• [Énoncé]
Dans le texte sur le cinéma Le Brady, reformulez sous forme de liste le paragraphe qui commence par « Jacques Thorens dit qu’il voit » en conservant ses faits principaux.

• [Texte proposé]
※ ※ ※

Avant-portrait

Jacques Thorens dit qu’il voit de l’étrange partout, tout le temps. Au Brady, il n’a pas été déçu de ce côté-là. Et c’est avec un bienveillant sens du comique de situation qu’il a observé ce cinéma de quartier parisien, atypique salle du 10e arrondissement dont le cinéaste Jean-Pierre Mocky a été le propriétaire de 1994 à 2011 et où pendant deux ans au début des années 2000 ce garçon né en 1973 à Sofia en Bulgarie et arrivé en France à trois ans fut, entre autres activités, projectionniste.

Dans ce premier livre, Jacques Thorens s’essaie ainsi à la "biographie d’un lieu" et au portrait de ses "habitants", des amateurs d’une programmation de "cinéma bis", de films de (mauvais) genre mais surtout une faune hétérogène et majoritairement masculine de spectateurs solitaires, retraités, chômeurs, prostitué(e)s, exhibitionnistes… "Le mot "normal" et Le Brady ne se sont pas côtoyés souvent", note-t-il dès les premières lignes.

※ ※ ※

• [Données enregistrées]
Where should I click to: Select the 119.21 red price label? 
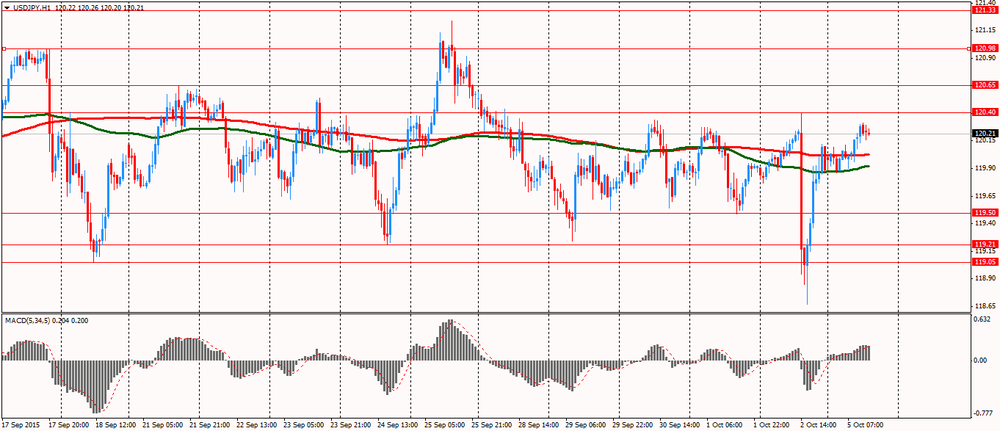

※ ※ ※

• [Corrigé]
- Jacques Thorens dit voir de l’étrange partout, tout le temps, et il en a trouvé au Brady.
- Il a observé ce cinéma de quartier parisien avec un sens bienveillant du comique de situation.
- Le Brady est une salle atypique du 10e arrondissement. Le cinéaste Jean-Pierre Mocky en a été le propriétaire de 1994 à 2011.
- Thorens est né en 1973 à Sofia, en Bulgarie, et il est arrivé en France à trois ans.
- Pendant deux ans au début des années 2000, il y a notamment été projectionniste.